PLSA wants to boost UK assets’ appeal
The Pensions and Lifetime Savings Association (PLSA) has identified 12 ways to make UK assets more appealing to pension funds so the funds can help support the UK economy.
It has published its proposals today ahead of its annual investment conference in Edinburgh this week.
Nigel Peaple, director policy & advocacy, PLSA, said: “How pension funds can play a bigger role in providing capital to support growth in the UK economy is an important question, and in our discussions with schemes there is a clear appetite to invest in the UK - where it is in the interests of savers.
“We have identified a dozen interventions to address these issues. These range from ensuring there is a suitable pipeline of investment opportunities, packaged up by the asset management industry and government so they are suitable for pension fund needs, to targeted regulatory and fiscal measures, including some related to the operation of the AE market. They build on current Government initiatives and address the needs of the pensions landscape as it is now.
“Pension funds are open to increasing investment in UK growth provided it is in the interests of the savers whose money we manage.”
{loadposition}
The PLSA’s dozen UK asset interventions
- establish a rich, and continuous pipeline of enterprises needing investment for providers to bring to market and investors to choose from. The asset management industry should be encouraged to focus on sourcing UK opportunities and developing new investment funds and products (such as Long-term asset funds) which are appropriate to pension fund needs. The British Business Bank should be given an extended scope to support companies that need scale up capital, and to create or partner with funds that can bundle up the assets in a form that would be suitable for pension funds.
- Fiscal incentives: Initiatives like the Long-term Investment for Technology and Science (LIFTS), which alter the risk-return component of an investment, are appealing to pension funds provided the financial support from Government is of a long-term nature. Enhancing the tax treatment of domestic investments, as they do in France and Australia, merits exploration.
- Policy certainty: Setting out a clear plan for the future of the UK economy, for example on the Green Transition, will help draw pension fund investment and allow the UK to compete with non-domestic assets.

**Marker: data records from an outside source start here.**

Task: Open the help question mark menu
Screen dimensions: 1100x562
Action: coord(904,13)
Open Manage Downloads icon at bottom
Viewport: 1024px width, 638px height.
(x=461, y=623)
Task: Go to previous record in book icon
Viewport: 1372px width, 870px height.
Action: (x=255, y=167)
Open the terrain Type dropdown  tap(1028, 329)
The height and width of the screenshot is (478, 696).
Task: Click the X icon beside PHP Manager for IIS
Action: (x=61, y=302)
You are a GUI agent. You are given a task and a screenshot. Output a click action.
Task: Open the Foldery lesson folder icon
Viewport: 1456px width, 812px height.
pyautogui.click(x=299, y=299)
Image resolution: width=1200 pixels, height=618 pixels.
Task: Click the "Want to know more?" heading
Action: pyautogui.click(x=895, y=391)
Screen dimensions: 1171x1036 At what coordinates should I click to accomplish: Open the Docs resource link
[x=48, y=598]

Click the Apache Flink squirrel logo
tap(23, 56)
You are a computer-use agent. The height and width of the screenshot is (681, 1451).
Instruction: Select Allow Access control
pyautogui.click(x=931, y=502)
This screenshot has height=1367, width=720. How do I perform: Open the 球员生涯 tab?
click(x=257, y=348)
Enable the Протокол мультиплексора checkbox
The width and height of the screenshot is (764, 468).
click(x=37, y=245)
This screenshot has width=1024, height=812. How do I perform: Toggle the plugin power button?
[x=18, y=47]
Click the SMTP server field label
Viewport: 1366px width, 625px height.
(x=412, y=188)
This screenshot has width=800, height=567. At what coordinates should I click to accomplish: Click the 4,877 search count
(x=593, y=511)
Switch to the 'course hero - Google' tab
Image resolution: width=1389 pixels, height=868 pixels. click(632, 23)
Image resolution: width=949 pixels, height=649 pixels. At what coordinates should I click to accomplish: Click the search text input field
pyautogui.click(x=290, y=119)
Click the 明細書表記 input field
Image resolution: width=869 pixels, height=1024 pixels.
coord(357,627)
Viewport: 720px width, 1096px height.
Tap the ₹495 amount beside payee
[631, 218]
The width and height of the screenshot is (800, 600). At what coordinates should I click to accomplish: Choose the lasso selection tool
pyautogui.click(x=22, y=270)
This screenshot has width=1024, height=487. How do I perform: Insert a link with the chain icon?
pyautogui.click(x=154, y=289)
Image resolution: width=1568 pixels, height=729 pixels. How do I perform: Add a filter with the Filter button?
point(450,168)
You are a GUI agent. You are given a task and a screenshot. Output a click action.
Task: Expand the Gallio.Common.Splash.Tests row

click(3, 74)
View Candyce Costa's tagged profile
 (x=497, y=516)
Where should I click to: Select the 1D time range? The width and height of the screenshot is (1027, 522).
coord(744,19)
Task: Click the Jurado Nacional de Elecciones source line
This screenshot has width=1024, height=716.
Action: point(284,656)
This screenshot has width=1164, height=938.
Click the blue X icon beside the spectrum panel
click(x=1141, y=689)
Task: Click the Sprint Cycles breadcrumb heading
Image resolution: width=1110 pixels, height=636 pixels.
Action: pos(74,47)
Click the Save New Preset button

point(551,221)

- Measures specific to Defined Contribution funds include: Automatic Enrolment market – Employers & Corporate IFAs: The market should be incentivised to ensure that those purchasing workplace pensions, usually employers acting on advice from Corporate IFAs, balance net performance and costs, focusing on ultimate member outcomes. Government should consider whether the FCA rules on suitability of “DC default funds” and the regime applying to Corporate IFAs are fit for purpose.
- Automatic Enrolment market – Trustees & Investment Consultants: Where trustees make investment decisions, more should be done to ensure they have the skills necessary to the task and that they receive good advice from investment consultants. Consideration should be given as to how to enhance the skills of trustees and to bringing investment consultants within the regulatory perimeter of the FCA. (NB. The Master Trusts authorisation regime already requires that the trustees running the scheme have the necessary skills to manage complex investments.)
- Scale in DC Products: The quickest route to achieving volume and scale is by using “fund of fund” investment vehicles, for example, by including a mixture of lower risk growth assets, with some higher risk venture assets, to produce a more balanced investment, rather than further speeding up consolidation of DC. (DC consolidation is already happening both due to market pressures as large Master Trusts compete for business, and due to regulatory interventions from DWP/TPR pushing the smallest schemes to consolidate if they cannot demonstrate value for money.)
- Automatic Enrolment contribution levels: The Government should press ahead with its very welcome plan to increase AE contributions by removing the lower earnings limit and by starting automatic enrolment at age 18 instead of 22. Only by increasing the flow of new assets into DC pensions can we hope to provide more capital, and better retirement incomes, in the future. The Government should also consider further increases in contribution levels from 8% to 12% over the next decade.
- Measures specific to the Local Government Pension Scheme (LGPS): The Scheme Advisory Board’s Good Governance review should be implemented as soon as possible. The government should work with Funds and Pools to understand the comparable international governance models to identify and establish best practice.
- Asset Pools: Following the enormous changes to the management of LGPS assets, which involved consolidating from around 90 separate pension funds into eight asset pools, the primary focus should now be on ensuring the current structures work well via the provision of guidance or regulation to support collaboration between and across funds and pools.
- Resources: More resource is required to ensure the effective operation of the LGPS, including within its supervisory bodies (DLUHC, SAB, TPR).
- Measures specific to Defined Benefit funds: TPR DB Funding Code: More flexibility should be given to open DB pension funds than is currently planned in TPR’s DB Funding Code. Where supported by a strong employer covenant, open DB pension schemes should be able to carry long-term risks as part of their investment strategy, even as they approach maturity.
- Solvency II: Reforms are also needed to the solvency regime for insurers such that it would incentivise them to directly take over more illiquid assets held by pension funds as they approach buy-out. The operation of the current market encourages schemes to simplify their asset holdings, providing gilts and cash to the insurer, often incurring a ‘loss’ on their value.